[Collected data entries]
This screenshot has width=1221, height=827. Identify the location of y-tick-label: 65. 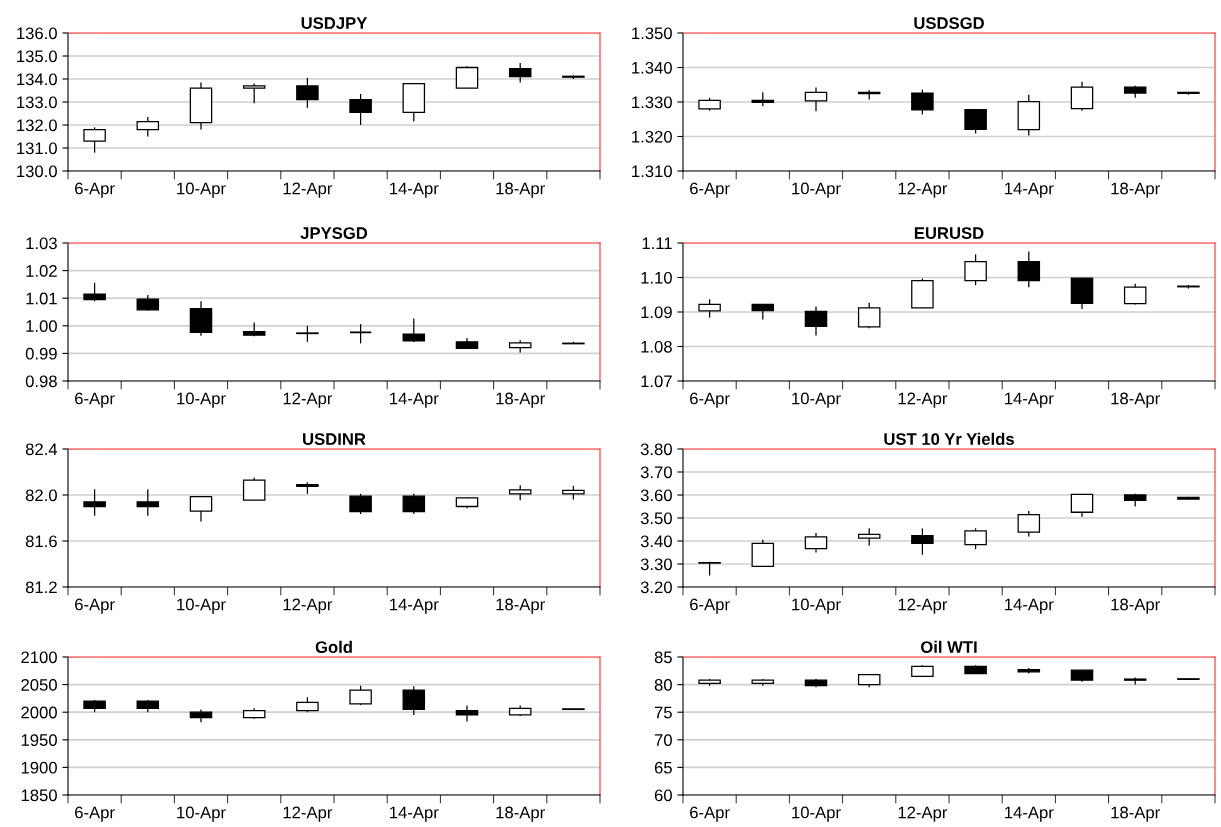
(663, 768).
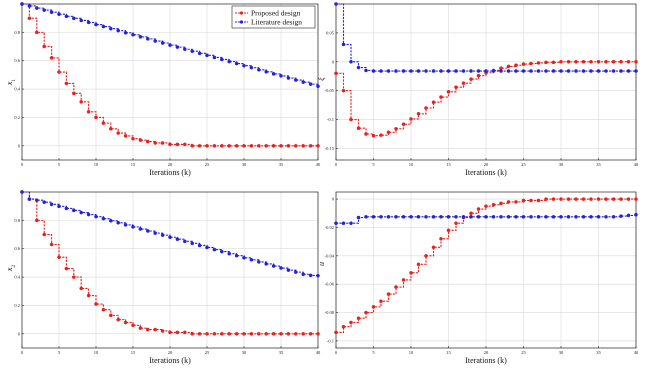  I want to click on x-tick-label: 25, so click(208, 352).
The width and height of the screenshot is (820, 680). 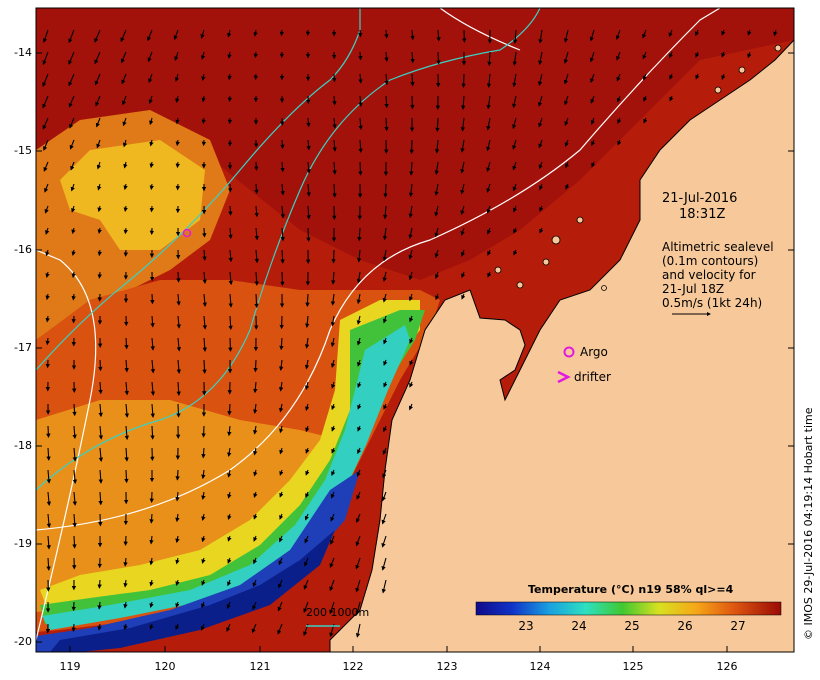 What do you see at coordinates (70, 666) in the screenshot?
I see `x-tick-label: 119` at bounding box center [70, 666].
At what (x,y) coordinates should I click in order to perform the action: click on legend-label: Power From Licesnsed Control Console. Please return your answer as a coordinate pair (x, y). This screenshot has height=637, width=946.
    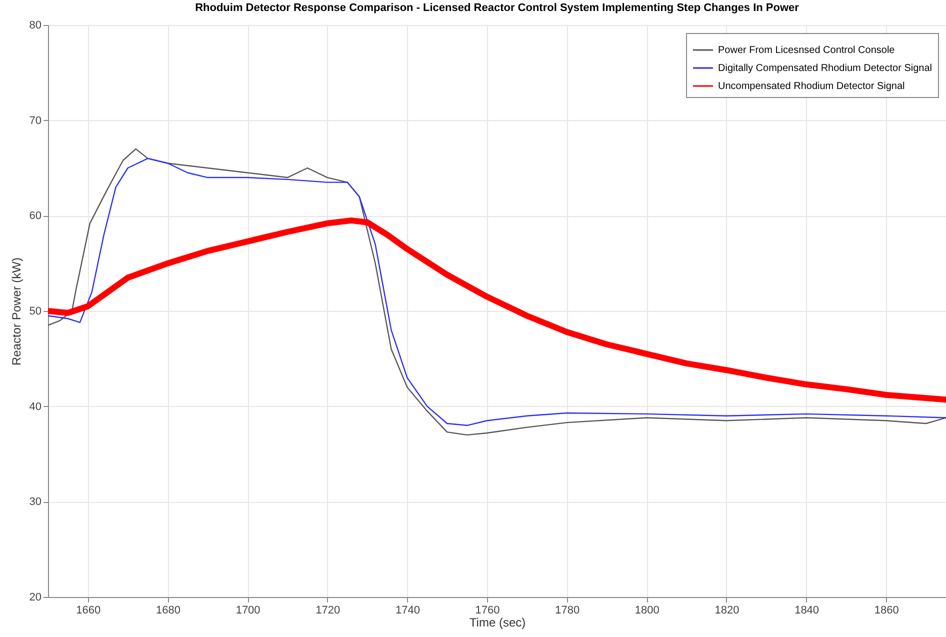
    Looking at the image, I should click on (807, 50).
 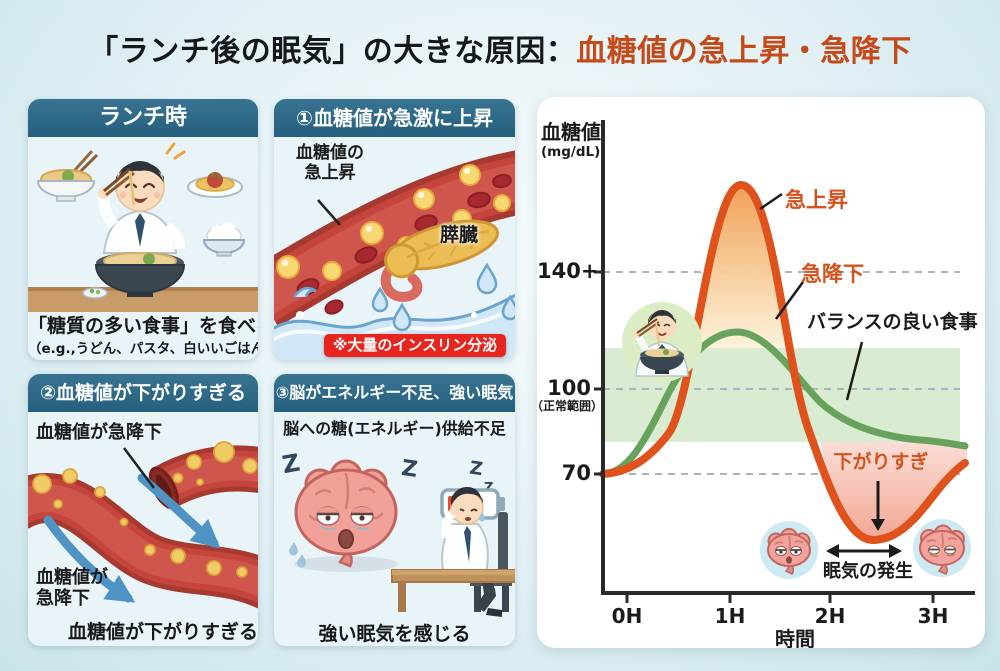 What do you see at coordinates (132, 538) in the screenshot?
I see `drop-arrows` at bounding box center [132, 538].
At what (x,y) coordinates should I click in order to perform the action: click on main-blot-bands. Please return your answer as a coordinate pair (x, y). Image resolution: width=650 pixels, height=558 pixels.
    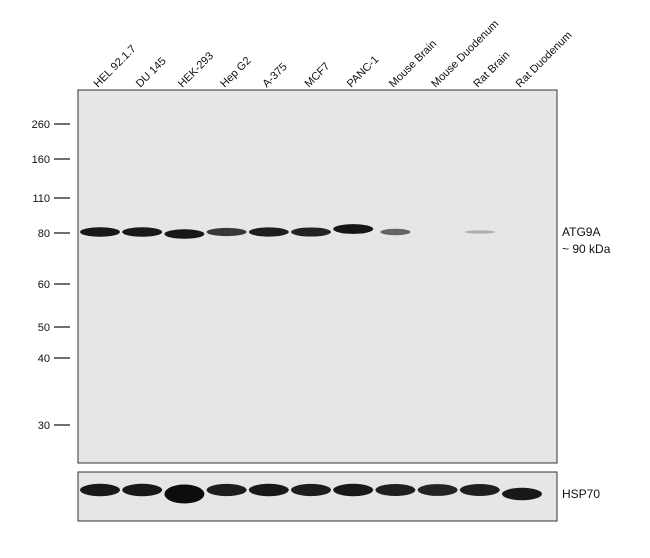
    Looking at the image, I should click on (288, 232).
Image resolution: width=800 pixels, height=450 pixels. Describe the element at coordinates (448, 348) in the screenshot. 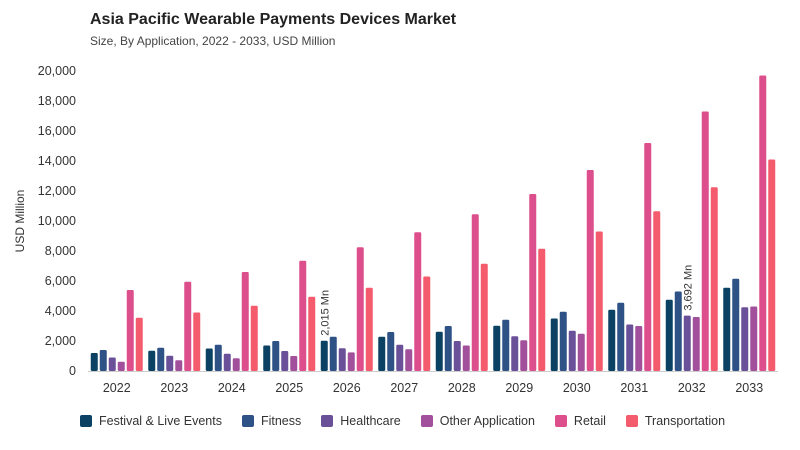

The problem: Please express the items from the line with "has height=637, width=946." to the line with "Looking at the image, I should click on (288, 232).", both included, as a JSON list of strings with one string per line and blank lines left out. Leave the pictures out of your answer.

Written answer:
[
  "At what (x,y) coordinates should I click in order to perform the action: click on legend-label: Power From Licesnsed Control Console. Please return your answer as a coordinate pair (x, y). This screenshot has height=637, width=946.",
  "    Looking at the image, I should click on (807, 50).",
  "  What do you see at coordinates (132, 538) in the screenshot?",
  "I see `drop-arrows` at bounding box center [132, 538].",
  "At what (x,y) coordinates should I click in order to perform the action: click on main-blot-bands. Please return your answer as a coordinate pair (x, y). Image resolution: width=650 pixels, height=558 pixels.",
  "    Looking at the image, I should click on (288, 232)."
]